² Findings and commentary associated with Dr Shoo Lee and the international neonatal expert review panel concerning neonatal collapse interpretation and alternative medical explanations in the Letby matter.

³ Dasreef Pty Ltd v Hawchar (2011) 243 CLR 588; Honeysett v The Queen (2014) 253 CLR 122. These High Court authorities emphasise that expert opinion must be based on identifiable specialised knowledge and transparent reasoning rather than assertion alone.

Royal Commission of Inquiry into Chamberlain Convictions (1987).

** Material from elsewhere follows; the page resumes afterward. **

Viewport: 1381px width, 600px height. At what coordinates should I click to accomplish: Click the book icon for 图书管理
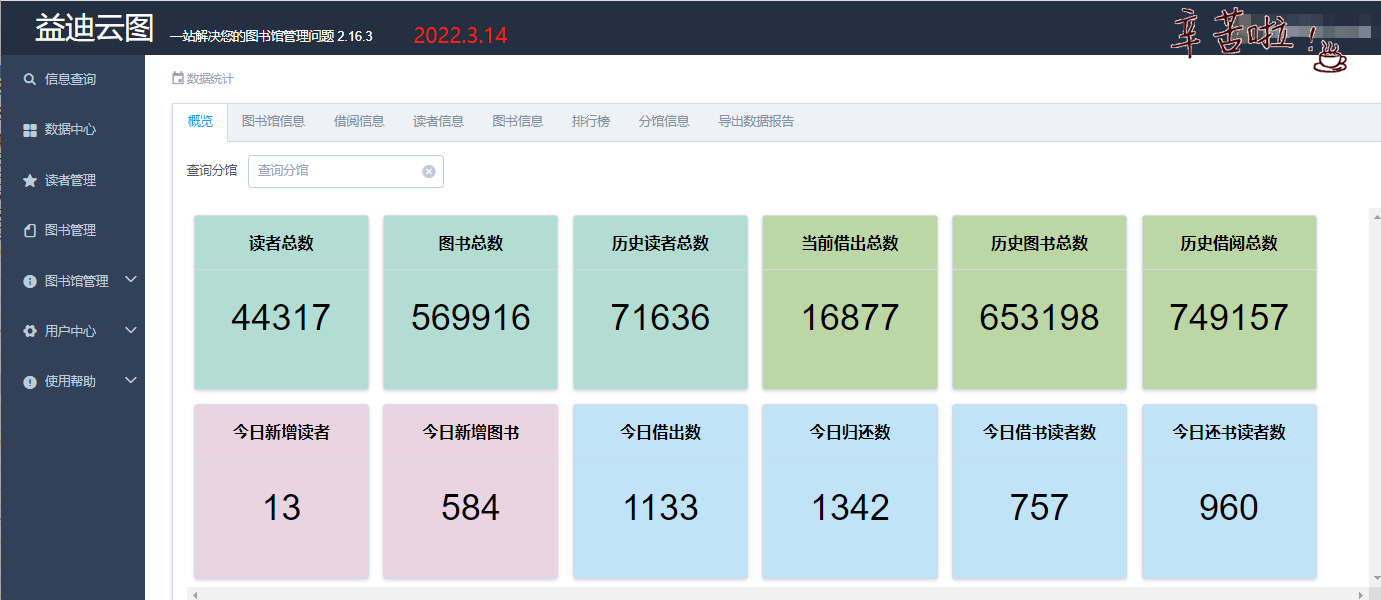30,231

The Commission identified serious flaws in the forensic interpretation relied upon during Lindy Chamberlain’s prosecution, including mistaken blood evidence and unsupported assumptions regarding dingo behaviour.

Keogh v The Queen and associated South Australian appellate proceedings concerning the forensic pathology evidence of Dr Colin Manock, whose conclusions were later heavily criticised as scientifically unreliable and misleading.

⁶ Judicial inquiry and retrial proceedings concerning David Eastman, culminating in acquittal in 2018 following substantial criticism of gunshot residue interpretation and related forensic evidence.

⁷ Cases involving Farah Jama and Sue Neill-Fraser highlighting contamination risks, circumstantial reasoning concerns and disputed DNA interpretation evidence.

⁸ Expert evidence and commentary from Maxwell Jones, Paul Holloway and related forensic material addressing Meaghan Vass DNA interpretation, including developments in DNA-TPPR (Transfer, Persistence, Prevalence and Recovery) analysis between 2020–2025.

⁹ Parliamentary materials, RTI disclosures, and independent wrongful conviction reporting published in 2025 concerning the Neill-Fraser investigation and forensic controversies.

¹⁰ Critiques concerning Luminol testing, dinghy evidence interpretation and confirmatory blood testing issues arising in the Neill-Fraser matter, including materials disclosed through RTI processes and subsequent independent forensic review.

¹¹ Research and publications by Gary Edmond concerning expert evidence reliability, forensic science limitations, cognitive bias and institutional weaknesses in criminal justice systems.

¹² Recommendations of the NSW Law Reform Commission concerning joint experts, court-appointed experts and reforms directed toward improving scientific objectivity and reducing adversarial distortion in litigation.